A congestion control mechanism based on distributed AIDC lossless network

With the rapid development of big data and artificial intelligence (AI) technology, it is getting more clear that AI solutions represented by large models have gradually penetrated into various industries, and the demands for computing power is increasing. A large-scale GPU cluster is a necessary condition for large model training. However, when deploying a cluster with 10,000 or even 100,000 GPUs, the computing power of a single intelligent DC is limited due to the issues such as insufficient space/power and heat dissipation of the computer room. In order to solve this problem, multiple intelligent DCs within a region can be interconnected into a large virtual intelligent computing cluster, which realizes collaborative computing among multiple intelligent DCs through distributed AIDC lossless network (also known as RDMA remote). It meets the demands for high computing power. However, in the process of exploring using multiple intelligent DCs to build a larger-scale intelligent computing cluster, we have encountered many challenges. For example, RDMA remote will generate traffic flows across long distances.
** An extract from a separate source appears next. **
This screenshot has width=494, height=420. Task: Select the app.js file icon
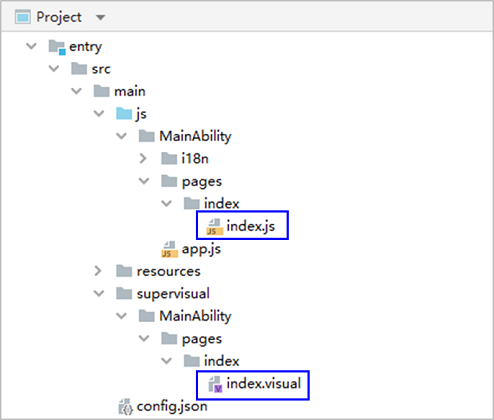pos(169,250)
If congestion occurs on long-distance links, traditional congestion control mechanisms such as PFC/ECN may become invalid because of longer congestion feedback time, resulting in insufficient buffer of network devices and packet loss eventually. In order to solve the problems of congestion and packet loss in interconnection of DCs across long distances, this document proposes a congestion control mechanism that effectively alleviates network congestion by shortening the congestion feedback time and adjusting the flow rate of the transmitting node based on the congestion degree.

The key words "MUST", "MUST NOT", "REQUIRED", "SHALL", "SHALL NOT", "SHOULD", "SHOULD NOT", "RECOMMENDED", "NOT RECOMMENDED", "MAY", and "OPTIONAL" in this document are to be interpreted as described in BCP 14 when, and only when, they appear in all capitals, as shown here.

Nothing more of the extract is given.